Scheduling problems often use resources like machines, tools, a certain number of workers, raw or intermediate materials, etc.

Cumulatives

A cumulative expression counts the amount of resources used per time period

In this example each task represents a worker and the cumulative expression shows the count of workers per time.

The corresponding model is

range workers = 1 .. 4
dvar interval task[workers] length 5
dexpr count = sum (i in workers) pulse(task[i], 1)

A cumulative expression is completely defined by the value (start and length) of the interval variables it is composed of.

The following functions are provided to transform an interval into a term for the temporal sum

  • stepAtStart(interval, value) : at the start time of the interval, an amount of value resources is used
  • stepAtEnd(interval, value) : at the end time of the interval, an amount of value resources is used (typically released)
  • pulse (interval, value) : is the same as combining stepAtStart(interval, value) with stepAtEnd(interval, value)

And finally stepAt(time, value) that specifies that at time time the amount value of resources is used.
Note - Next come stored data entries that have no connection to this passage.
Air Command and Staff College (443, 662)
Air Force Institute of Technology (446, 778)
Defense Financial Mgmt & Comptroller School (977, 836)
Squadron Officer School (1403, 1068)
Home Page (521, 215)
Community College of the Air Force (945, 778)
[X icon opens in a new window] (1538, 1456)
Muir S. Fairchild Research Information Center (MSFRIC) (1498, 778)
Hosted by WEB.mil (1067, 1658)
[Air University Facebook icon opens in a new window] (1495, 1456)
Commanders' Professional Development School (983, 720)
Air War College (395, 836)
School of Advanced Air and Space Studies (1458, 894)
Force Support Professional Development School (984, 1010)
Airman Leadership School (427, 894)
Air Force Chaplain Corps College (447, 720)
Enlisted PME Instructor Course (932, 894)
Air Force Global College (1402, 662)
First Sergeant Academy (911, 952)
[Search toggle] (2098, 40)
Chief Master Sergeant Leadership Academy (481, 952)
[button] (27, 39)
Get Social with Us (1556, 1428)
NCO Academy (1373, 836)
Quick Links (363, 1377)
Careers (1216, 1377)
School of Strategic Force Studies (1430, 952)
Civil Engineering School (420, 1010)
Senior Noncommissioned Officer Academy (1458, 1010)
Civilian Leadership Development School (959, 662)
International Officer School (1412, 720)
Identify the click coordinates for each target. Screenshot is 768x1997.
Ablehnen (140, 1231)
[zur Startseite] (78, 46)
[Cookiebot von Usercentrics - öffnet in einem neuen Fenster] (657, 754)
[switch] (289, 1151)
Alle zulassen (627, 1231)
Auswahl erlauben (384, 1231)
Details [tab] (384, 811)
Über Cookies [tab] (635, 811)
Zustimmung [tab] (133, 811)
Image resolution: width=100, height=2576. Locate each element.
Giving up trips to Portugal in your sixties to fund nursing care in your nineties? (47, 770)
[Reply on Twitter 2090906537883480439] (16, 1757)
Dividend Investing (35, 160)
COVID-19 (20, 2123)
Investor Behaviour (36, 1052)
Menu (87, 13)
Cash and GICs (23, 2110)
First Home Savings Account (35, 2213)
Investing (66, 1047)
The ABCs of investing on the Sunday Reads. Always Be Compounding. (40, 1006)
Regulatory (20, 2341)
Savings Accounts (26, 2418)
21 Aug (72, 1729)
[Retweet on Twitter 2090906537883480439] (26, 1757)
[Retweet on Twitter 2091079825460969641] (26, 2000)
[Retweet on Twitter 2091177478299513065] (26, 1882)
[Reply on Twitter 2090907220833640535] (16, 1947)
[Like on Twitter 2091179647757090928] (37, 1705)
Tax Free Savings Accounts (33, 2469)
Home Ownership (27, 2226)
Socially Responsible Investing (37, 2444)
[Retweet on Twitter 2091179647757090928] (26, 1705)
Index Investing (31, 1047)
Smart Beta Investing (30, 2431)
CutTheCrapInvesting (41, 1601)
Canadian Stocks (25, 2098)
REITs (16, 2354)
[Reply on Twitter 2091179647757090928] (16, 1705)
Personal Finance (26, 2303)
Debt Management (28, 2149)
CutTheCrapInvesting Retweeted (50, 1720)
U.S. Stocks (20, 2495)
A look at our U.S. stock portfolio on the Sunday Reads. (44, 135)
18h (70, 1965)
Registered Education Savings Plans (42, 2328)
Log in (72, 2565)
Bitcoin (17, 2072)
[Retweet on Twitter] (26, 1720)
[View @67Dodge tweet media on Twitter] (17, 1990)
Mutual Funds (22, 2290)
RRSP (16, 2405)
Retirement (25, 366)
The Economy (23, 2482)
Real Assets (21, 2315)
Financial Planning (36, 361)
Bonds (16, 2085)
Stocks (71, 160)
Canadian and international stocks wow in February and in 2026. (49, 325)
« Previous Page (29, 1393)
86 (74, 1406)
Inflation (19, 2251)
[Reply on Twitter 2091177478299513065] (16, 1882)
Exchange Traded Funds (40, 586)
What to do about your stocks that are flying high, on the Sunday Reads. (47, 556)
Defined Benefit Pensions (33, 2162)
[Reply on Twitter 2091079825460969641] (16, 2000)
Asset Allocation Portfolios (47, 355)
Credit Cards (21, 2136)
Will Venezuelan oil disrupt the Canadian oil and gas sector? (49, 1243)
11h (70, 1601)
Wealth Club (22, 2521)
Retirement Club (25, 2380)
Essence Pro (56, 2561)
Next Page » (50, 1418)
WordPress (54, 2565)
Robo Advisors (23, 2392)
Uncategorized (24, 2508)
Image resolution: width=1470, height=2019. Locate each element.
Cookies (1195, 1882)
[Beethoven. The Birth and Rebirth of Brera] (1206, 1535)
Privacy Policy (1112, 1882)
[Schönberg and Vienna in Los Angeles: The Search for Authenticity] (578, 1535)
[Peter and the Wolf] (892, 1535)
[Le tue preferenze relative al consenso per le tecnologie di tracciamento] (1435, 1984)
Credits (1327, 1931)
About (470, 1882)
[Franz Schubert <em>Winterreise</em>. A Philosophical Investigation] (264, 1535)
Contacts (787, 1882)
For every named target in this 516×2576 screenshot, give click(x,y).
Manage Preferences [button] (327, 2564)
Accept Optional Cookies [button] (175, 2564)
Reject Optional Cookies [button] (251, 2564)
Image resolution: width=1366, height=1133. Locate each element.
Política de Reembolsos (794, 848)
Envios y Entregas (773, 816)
In this example we have two producer tasks with a stepAtEnd and two consumer tasks with a stepAtStart. Notice how the cumulative becomes negative when the producer tasks are after the consumer tasks.


Decision expressions

Decision variables are fixed by the engine which chooses a possible value in their domain and checks whether the constraints are still valid.

The value of decision expressions on the other hand, is completely defined by the values of the decision variables they are composed of. The engine doesn't need make any choice, it just propagates the expression bounds. As such adding expressions to a problem doesn't increase its dimension.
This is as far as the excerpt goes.